With the goal of understanding the needs of local businesses, Iowa Governor Terry Branstad and Lieutenant Governor Kim Reynolds (pictured) toured the Caterpillar Work Tools facility in Elkader, Iowa, on Thursday, April 25. Guiding them on the tour were Bob Hunter, North America Operations manager for Global Work Tools & Services, and Facility Manager Roy Hatfield.
Employees at the facility manufacture excavator buckets, wheel loader buckets and blades for various Cat® machines. The 45-minute tour gave Gov. Branstad and Lt. Gov. Reynolds the opportunity to see these people and their products up-close.
"We enjoyed our visit to Caterpillar, and it was great to tour such an important Iowa facility," said Gov. Branstad. "We value the work Caterpillar is doing in Iowa and are proud to be home to such a storied company."
"It was an honor to host Gov. Branstad and Lt. Gov. Reynolds at our factory," said Bob Hunter. "It's always great for Caterpillar when we get the opportunity to showcase our products and the hard work of our employees with our elected leaders. The governor and lieutenant governor wanted to know more about our growth in Elkader during the last few years, our products, our customers, our involvement in the community and actions we believe the state of Iowa could take to help improve the business environment."
One area of concern they discussed, in which the state is already working with businesses and schools, is addressing the shortage of skilled personnel (welders, machinists, etc.). This shortage was made evident when the facility doubled its employee population from 40 to 80 last year.
"We had to screen approximately 300 applicants in order to hire those 40 people," said Gail Lindley, the facility's HR manager. "Iowa does have a number of state-funded training programs, which have helped fund some of our welding training classes, but we're still challenged to find the qualified people we need.

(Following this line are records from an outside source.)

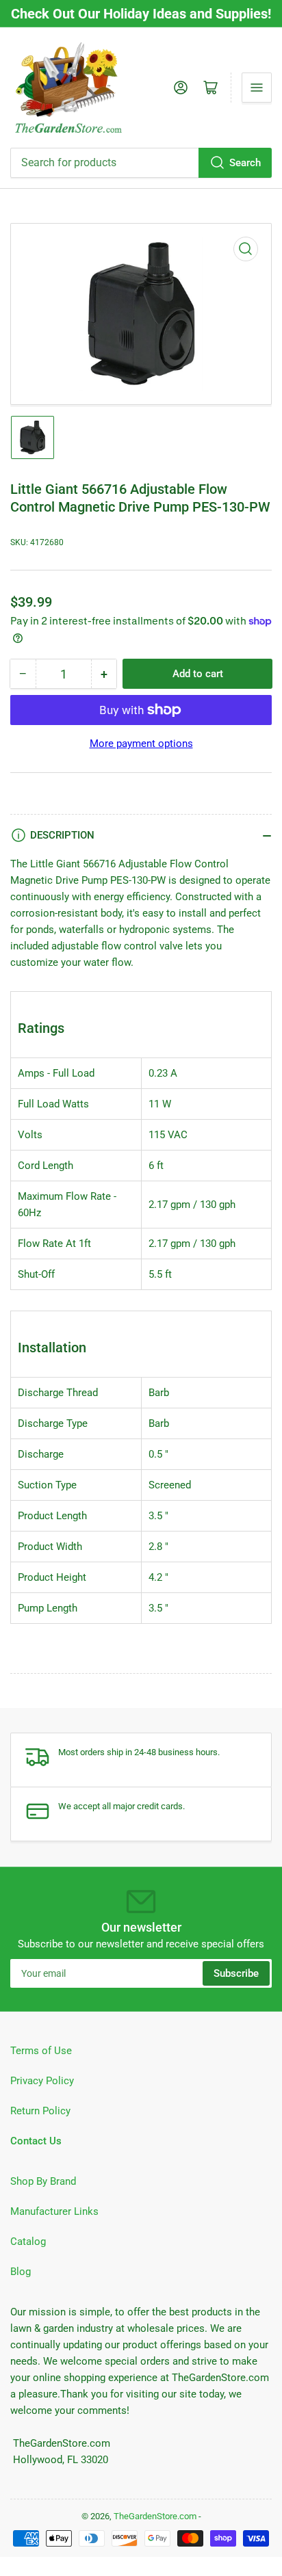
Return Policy (40, 2111)
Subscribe (236, 1973)
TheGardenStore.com (155, 2516)
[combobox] (141, 163)
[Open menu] (257, 88)
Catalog (28, 2241)
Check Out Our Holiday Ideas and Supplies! (141, 13)
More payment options (141, 743)
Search (245, 163)
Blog (20, 2271)
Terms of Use (41, 2051)
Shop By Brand (43, 2181)
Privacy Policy (42, 2081)
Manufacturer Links (54, 2211)
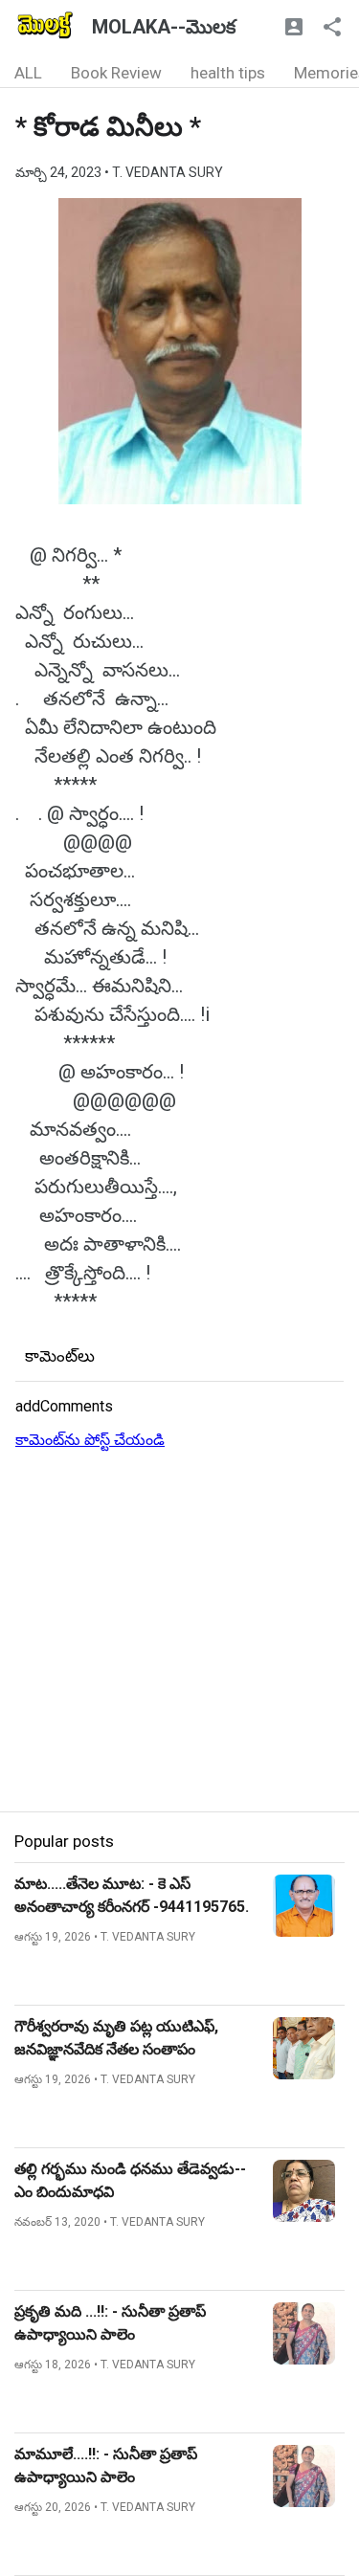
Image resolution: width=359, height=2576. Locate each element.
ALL (28, 72)
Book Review (116, 72)
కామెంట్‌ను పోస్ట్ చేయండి (90, 1440)
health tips (228, 72)
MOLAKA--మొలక (164, 26)
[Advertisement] (179, 1632)
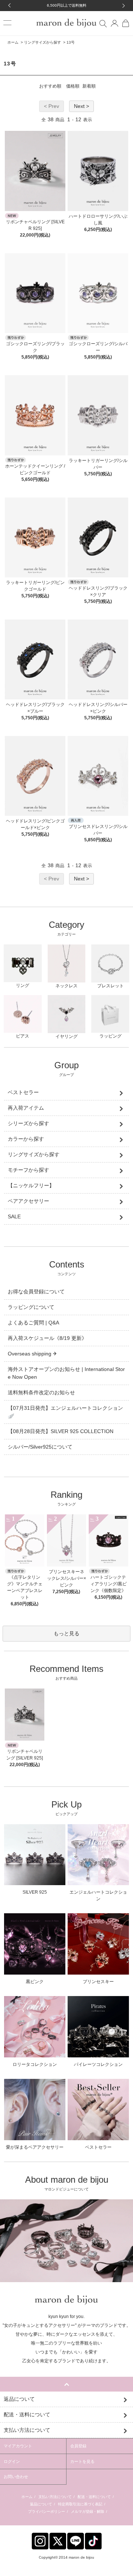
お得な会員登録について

However, there are some long-term efforts underway to help address the problem. For example, school districts are joining together to fund industrial technology classes for middle and high school students, and Caterpillar is one of many businesses involved in career fairs at local schools where they educate children about careers in many different fields. Most of these partnerships have formed during the last two to four years."
"Our work continues on closing the skills gap that exists in Iowa," said Gov. Branstad. "Our Workforce Development office is working with the Skilled Iowa program to ensure workers in search of a job have the skills they need in order to fill the needed positions all across the state, including Elkader."